Stored items
=== Begin Enclosure ===

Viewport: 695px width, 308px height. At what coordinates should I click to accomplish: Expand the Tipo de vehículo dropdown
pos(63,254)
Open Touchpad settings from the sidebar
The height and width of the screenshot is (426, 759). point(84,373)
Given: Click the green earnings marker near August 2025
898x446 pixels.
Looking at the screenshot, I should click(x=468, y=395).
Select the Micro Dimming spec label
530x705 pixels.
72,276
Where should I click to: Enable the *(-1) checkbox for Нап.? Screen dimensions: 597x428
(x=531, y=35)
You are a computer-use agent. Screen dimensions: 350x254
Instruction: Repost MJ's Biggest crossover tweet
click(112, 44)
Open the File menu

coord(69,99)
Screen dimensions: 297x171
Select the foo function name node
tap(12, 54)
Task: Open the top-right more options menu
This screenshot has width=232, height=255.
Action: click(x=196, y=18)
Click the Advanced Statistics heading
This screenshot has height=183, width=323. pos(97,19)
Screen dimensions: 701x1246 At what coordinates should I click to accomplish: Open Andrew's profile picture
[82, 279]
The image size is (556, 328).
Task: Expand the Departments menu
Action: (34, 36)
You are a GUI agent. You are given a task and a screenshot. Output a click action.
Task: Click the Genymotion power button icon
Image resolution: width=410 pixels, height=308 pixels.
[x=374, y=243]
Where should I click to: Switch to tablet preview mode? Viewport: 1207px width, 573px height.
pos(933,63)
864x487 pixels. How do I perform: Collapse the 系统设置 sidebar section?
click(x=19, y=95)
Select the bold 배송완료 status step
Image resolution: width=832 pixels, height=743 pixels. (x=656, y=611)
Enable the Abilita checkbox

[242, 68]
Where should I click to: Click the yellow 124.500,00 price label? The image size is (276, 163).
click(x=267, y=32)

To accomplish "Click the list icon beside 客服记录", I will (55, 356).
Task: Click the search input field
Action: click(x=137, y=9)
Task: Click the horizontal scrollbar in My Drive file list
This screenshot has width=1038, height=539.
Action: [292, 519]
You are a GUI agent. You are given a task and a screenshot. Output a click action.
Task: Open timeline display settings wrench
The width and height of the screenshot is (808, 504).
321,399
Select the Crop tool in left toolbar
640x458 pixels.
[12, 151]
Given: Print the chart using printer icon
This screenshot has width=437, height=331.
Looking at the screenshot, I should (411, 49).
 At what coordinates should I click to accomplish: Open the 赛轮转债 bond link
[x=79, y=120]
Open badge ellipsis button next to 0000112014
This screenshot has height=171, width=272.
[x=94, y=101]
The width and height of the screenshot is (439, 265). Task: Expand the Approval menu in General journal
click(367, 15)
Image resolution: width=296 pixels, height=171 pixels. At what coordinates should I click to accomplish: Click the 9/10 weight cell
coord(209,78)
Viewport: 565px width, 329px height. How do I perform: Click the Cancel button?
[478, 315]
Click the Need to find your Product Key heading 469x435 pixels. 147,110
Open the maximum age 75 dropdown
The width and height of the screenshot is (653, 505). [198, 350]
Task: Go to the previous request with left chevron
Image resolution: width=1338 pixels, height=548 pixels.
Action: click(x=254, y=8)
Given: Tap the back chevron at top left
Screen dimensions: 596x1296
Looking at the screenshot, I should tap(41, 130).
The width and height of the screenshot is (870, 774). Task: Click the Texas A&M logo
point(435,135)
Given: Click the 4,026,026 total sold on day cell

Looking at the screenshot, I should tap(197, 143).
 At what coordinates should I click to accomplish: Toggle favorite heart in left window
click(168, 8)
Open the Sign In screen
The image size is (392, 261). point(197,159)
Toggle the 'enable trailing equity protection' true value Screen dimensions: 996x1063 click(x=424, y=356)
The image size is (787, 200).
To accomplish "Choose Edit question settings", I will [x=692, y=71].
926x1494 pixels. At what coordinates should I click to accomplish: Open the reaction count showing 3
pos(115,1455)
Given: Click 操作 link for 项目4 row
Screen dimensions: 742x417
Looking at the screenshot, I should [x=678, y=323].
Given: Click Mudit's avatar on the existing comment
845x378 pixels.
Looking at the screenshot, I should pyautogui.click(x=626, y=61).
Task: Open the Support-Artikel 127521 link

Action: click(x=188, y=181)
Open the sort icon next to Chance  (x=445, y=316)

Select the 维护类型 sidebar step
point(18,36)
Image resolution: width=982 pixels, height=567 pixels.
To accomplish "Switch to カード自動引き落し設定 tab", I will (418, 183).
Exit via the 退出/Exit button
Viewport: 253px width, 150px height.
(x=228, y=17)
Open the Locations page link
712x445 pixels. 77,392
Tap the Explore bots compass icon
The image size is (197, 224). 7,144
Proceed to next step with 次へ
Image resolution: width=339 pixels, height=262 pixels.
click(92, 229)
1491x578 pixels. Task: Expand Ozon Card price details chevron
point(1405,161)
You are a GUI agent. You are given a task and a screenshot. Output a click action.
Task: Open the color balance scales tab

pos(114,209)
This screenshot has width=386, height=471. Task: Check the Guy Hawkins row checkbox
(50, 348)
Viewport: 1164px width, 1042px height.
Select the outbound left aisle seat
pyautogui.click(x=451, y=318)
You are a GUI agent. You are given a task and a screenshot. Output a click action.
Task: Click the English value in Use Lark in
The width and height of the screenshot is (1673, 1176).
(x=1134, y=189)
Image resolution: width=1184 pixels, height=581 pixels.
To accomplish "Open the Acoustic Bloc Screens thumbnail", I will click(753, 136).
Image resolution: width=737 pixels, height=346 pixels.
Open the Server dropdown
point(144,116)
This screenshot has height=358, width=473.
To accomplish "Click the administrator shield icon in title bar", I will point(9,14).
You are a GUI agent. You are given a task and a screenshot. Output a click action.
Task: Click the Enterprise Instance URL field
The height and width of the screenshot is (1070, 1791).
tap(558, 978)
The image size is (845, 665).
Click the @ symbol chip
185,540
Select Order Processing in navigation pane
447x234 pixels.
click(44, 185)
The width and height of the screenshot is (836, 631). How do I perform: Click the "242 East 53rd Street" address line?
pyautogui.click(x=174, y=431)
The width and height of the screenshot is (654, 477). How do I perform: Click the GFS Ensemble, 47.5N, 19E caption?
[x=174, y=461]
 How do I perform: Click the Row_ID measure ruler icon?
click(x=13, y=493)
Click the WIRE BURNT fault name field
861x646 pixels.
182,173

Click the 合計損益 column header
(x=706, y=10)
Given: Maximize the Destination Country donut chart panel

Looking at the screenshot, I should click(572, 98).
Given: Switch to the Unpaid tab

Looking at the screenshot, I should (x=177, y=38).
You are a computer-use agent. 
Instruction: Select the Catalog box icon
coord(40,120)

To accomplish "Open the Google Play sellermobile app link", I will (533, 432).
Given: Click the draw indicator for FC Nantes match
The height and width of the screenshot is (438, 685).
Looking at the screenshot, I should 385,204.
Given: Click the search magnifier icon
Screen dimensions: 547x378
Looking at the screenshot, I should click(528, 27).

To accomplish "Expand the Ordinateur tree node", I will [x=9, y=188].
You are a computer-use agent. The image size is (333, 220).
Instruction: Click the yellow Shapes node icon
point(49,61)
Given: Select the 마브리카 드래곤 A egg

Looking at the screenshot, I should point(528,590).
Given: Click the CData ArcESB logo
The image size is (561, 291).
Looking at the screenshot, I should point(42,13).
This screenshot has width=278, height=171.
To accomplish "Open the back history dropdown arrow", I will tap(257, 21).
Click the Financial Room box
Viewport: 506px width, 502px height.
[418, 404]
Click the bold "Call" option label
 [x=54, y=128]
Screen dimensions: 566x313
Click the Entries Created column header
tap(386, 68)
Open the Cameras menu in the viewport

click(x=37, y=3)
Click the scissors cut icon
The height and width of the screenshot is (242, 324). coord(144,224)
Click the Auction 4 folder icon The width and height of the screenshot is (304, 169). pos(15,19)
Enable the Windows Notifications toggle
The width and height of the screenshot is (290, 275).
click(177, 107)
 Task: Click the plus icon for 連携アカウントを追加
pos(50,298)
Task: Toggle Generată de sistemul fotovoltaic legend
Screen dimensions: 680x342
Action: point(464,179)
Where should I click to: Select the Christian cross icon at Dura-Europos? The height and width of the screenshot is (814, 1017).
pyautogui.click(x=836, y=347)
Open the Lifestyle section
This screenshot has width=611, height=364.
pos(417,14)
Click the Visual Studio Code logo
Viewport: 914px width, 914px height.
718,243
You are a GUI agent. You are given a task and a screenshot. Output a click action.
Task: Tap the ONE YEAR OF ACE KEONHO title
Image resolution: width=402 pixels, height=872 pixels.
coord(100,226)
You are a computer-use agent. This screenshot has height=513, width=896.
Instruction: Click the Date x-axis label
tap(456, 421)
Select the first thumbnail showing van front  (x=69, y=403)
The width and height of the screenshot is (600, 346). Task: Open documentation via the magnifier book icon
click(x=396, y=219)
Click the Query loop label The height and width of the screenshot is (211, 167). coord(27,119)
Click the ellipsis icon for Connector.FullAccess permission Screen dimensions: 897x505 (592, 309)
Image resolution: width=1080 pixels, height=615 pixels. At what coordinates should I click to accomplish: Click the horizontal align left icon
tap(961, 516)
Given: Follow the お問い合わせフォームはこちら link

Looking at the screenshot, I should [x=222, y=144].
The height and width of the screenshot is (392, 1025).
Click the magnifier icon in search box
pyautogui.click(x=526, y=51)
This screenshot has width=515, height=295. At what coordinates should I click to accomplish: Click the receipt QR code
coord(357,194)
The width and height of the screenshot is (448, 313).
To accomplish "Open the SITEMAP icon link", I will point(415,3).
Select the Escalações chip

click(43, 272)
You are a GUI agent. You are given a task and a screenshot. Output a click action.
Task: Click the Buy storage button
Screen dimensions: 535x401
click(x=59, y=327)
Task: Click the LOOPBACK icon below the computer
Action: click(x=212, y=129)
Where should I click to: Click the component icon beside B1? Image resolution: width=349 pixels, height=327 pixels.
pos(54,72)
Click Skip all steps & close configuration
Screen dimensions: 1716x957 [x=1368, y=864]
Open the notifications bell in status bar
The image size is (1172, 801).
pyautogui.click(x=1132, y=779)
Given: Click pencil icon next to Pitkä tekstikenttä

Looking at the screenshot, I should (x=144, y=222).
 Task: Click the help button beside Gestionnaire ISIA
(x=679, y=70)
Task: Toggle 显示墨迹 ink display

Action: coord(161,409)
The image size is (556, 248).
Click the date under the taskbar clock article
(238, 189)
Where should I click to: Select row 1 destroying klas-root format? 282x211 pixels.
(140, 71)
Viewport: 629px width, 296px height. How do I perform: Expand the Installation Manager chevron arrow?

=== End Enclosure ===

Problem details
Repeat, without changes, every line from the one that contains "Open the notifications bell in status bar" through the final line of the data.

Solved exercise
Open the notifications bell in status bar
The image size is (1172, 801).
pyautogui.click(x=1132, y=779)
Given: Click pencil icon next to Pitkä tekstikenttä

Looking at the screenshot, I should (x=144, y=222).
 Task: Click the help button beside Gestionnaire ISIA
(x=679, y=70)
Task: Toggle 显示墨迹 ink display

Action: coord(161,409)
The image size is (556, 248).
Click the date under the taskbar clock article
(238, 189)
Where should I click to: Select row 1 destroying klas-root format? 282x211 pixels.
(140, 71)
Viewport: 629px width, 296px height. How do I perform: Expand the Installation Manager chevron arrow?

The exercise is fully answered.